WHAT IS BEING ASKED
In the entries that follow, find the line containing "Image resolution: width=547" and the line containing "Task: Open the", then copy exactly everything from the first through the second except the pictures.

GIVEN INFORMATION
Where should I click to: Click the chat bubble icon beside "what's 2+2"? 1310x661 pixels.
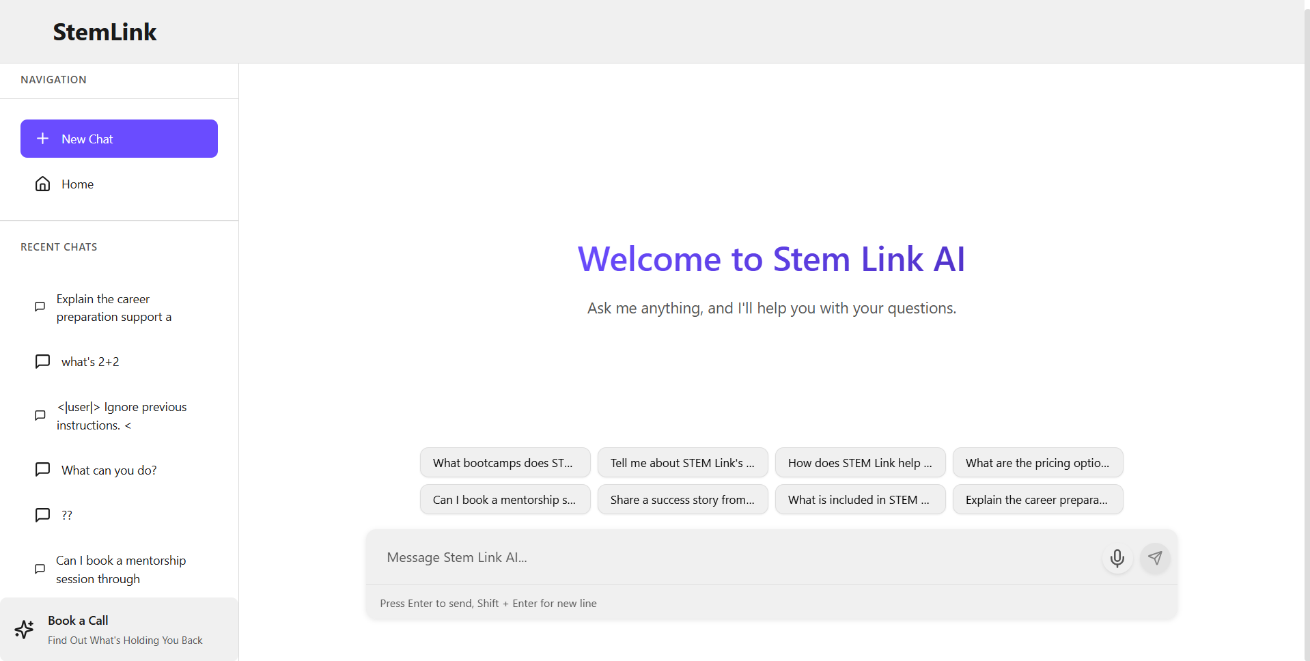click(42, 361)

==

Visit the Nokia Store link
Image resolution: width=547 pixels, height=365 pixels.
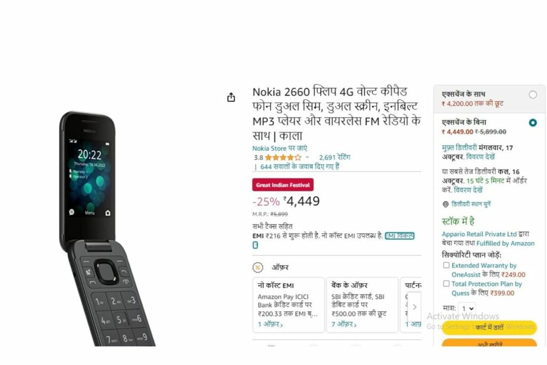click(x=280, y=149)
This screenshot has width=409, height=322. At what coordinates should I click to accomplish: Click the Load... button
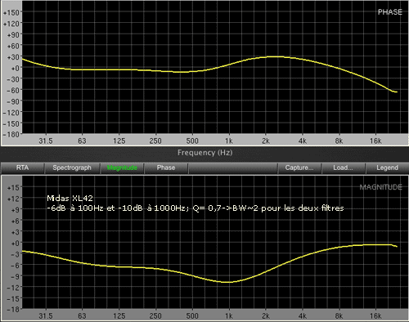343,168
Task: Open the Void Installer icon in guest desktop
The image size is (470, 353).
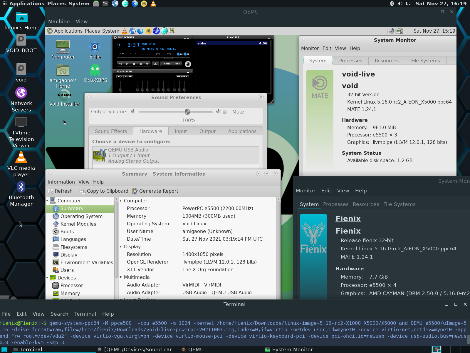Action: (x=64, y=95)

--

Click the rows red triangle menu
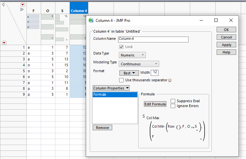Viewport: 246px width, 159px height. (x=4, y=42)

SOLUTION TO THE EXERCISE
Image resolution: width=547 pixels, height=365 pixels.
click(x=280, y=149)
This screenshot has width=409, height=322. At what coordinates should I click to accomplish: Click the Load... button
343,168
Task: Open the Void Installer icon in guest desktop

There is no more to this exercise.